Write down the information that the problem gives you. For most classic problems requiring you to calculate RF frequency, the problem will tell you the inductance and the capacitance of the resonator in question.
Draw out a circuit model of a resonator, and make sure that you understand how they work. To tune a radio, you use a simple circuit called a resonator that consists of an inductor and a capacitor that is configured to be more sensitive to a particular frequency. When you adjust the dials on a radio, you usually change either the inductance or the capacitance of the circuit in order to change the RF frequency of to circuit and switch to a different radio station.
Convert the capacitance and inductance to the units that you need them in, which are farads for capacitance and henries for inductance. Because farads and henries are such large units, you will rarely see them listed in a problem; the problem most likely lists capacitances in the microfarad or millifarad range while giving you the inductance in nanohenries or microhenries. Make sure that you convert the units properly, or your calculations will be off by several orders of magnitude.
Multiply the converted value of the inductance by the converted value of the capacitance. For a circuit with a capacitance of 0.0001 farads and 0.05 henries, your total value would be 0.000005.
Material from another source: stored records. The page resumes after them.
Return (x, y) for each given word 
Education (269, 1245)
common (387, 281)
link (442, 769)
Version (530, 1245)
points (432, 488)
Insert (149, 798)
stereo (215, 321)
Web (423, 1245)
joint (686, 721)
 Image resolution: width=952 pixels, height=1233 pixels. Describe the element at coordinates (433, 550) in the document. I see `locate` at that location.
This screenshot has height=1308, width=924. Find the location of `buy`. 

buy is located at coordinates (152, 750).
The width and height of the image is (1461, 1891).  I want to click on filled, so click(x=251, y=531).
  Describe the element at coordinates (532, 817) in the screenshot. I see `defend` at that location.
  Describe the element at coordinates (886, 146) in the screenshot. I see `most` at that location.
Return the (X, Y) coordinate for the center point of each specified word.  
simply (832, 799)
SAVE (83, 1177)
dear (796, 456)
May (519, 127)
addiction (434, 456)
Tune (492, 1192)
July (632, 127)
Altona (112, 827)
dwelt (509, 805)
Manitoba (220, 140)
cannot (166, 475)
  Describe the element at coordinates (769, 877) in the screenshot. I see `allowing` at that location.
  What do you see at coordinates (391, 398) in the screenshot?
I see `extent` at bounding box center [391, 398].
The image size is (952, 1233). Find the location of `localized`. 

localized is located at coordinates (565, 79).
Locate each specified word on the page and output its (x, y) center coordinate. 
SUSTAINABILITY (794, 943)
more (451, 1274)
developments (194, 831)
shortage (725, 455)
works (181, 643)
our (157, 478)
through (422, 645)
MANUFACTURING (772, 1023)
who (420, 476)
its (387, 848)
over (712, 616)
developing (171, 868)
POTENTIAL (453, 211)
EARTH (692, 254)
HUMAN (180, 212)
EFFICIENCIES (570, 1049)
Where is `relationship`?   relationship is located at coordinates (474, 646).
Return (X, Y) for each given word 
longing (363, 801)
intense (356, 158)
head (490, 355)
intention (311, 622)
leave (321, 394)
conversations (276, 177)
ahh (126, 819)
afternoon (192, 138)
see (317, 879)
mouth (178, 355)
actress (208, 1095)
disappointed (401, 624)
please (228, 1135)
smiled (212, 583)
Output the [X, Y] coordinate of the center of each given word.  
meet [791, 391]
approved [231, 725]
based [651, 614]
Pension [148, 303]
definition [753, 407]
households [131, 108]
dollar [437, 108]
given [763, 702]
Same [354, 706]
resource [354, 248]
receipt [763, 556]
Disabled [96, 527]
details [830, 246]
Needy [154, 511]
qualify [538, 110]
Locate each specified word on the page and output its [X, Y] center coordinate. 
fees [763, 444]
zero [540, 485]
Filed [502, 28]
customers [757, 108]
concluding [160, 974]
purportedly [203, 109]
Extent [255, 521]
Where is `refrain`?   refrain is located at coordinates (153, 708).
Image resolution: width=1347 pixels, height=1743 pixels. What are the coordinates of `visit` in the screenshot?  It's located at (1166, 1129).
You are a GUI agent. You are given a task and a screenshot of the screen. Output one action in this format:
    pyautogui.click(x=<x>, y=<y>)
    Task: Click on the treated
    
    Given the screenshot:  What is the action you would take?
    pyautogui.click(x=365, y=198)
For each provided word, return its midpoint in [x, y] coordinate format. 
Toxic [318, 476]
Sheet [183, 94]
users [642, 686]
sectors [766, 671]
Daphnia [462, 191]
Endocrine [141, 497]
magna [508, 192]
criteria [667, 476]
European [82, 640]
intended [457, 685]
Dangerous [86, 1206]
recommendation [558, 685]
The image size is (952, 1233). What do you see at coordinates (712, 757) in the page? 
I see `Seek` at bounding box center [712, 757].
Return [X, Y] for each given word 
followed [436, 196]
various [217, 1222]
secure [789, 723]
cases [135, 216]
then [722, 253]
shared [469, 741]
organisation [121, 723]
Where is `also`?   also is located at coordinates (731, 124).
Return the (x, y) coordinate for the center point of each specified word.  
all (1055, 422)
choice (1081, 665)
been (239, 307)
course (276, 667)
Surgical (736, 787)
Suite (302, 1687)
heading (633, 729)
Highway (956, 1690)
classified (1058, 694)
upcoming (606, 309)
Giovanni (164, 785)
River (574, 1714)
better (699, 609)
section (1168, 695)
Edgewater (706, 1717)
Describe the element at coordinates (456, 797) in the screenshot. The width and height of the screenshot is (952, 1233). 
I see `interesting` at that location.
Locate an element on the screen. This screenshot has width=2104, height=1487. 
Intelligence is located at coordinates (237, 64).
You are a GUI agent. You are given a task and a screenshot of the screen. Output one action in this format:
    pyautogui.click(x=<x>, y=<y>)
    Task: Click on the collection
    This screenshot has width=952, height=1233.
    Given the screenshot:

Take the square root of the number that you got in the previous step. For the previous inductance-capacitance value, the square root is 0.0022.
Multiply the number that you got in the previous step by the constant pi, which is roughly equal to 3.14. If you have a scientific calculator, it can probably multiply your previous number by the exact value of pi, but the approximation should work pretty well for most purposes.
Double the number that you got in Step 6.
Divide 1 by the number that you got in Step 7 to find the final RF frequency of your circuit.